INSTRUCTIONS TO FOLLOW
In the paroxetine passage, copy the stretch from "Paroxetine (Paxil) is" through "when taking Paxil.", switching "sleepiness" to "drowsiness".

(PAGE EXCERPT begins)

Paroxetine (Paxil) is used for the treatment of major depressive disorder, social anxiety disorder, OCD, panic disorder, generalized anxiety disorder (GAD; an exaggerated or unfounded state of worry and anxiety, often about such everyday matters as health, money, family, or work ), and PTSD. Side effects include: asthenia (lack of energy), sweating, nausea, decreased appetite, sleepiness, dizziness, insomnia, tremor, nervousness, impotence, problems with ejaculation and other male genital disorders, dry mouth, and constipation. The same warnings listed above apply, people taking Paxil should avoid MAOIs, thioridazine, and pimozide. In addition, the same potential for Serotonin Syndrome exists when taking Paxil.

(PAGE EXCERPT ends)
(RECORD EXCERPTS begins)

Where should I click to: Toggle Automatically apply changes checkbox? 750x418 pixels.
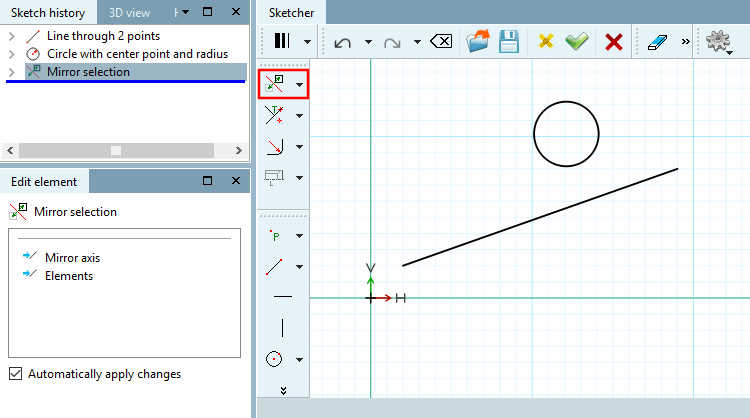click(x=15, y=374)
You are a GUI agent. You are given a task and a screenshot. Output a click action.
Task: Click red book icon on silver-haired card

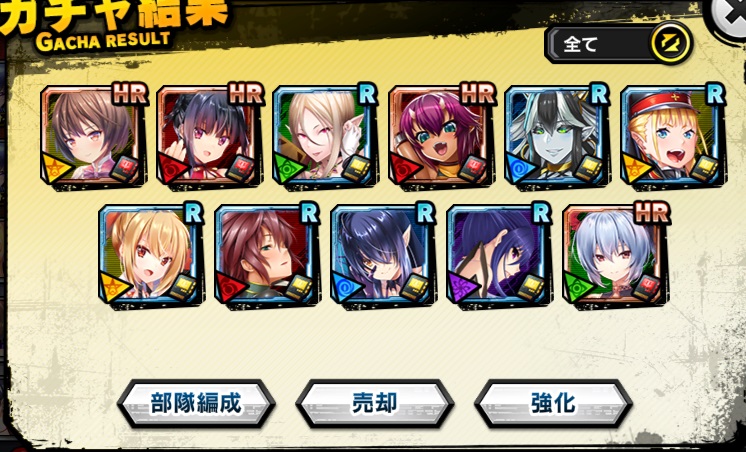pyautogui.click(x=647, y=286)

(RECORD EXCERPTS ends)
(RECORD EXCERPTS begins)

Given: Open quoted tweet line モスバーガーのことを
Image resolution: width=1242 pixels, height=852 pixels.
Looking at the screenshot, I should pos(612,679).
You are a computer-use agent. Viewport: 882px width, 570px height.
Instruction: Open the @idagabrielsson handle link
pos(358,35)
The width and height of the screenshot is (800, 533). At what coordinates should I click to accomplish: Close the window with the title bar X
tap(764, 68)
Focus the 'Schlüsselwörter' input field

(RECORD EXCERPTS ends)

TASK OUTPUT
Paroxetine (Paxil) is used for the treatment of major depressive disorder, social anxiety disorder, OCD, panic disorder, generalized anxiety disorder (GAD; an exaggerated or unfounded state of worry and anxiety, often about such everyday matters as health, money, family, or work ), and PTSD. Side effects include: asthenia (lack of energy), sweating, nausea, decreased appetite, drowsiness, dizziness, insomnia, tremor, nervousness, impotence, problems with ejaculation and other male genital disorders, dry mouth, and constipation. The same warnings listed above apply, people taking Paxil should avoid MAOIs, thioridazine, and pimozide. In addition, the same potential for Serotonin Syndrome exists when taking Paxil.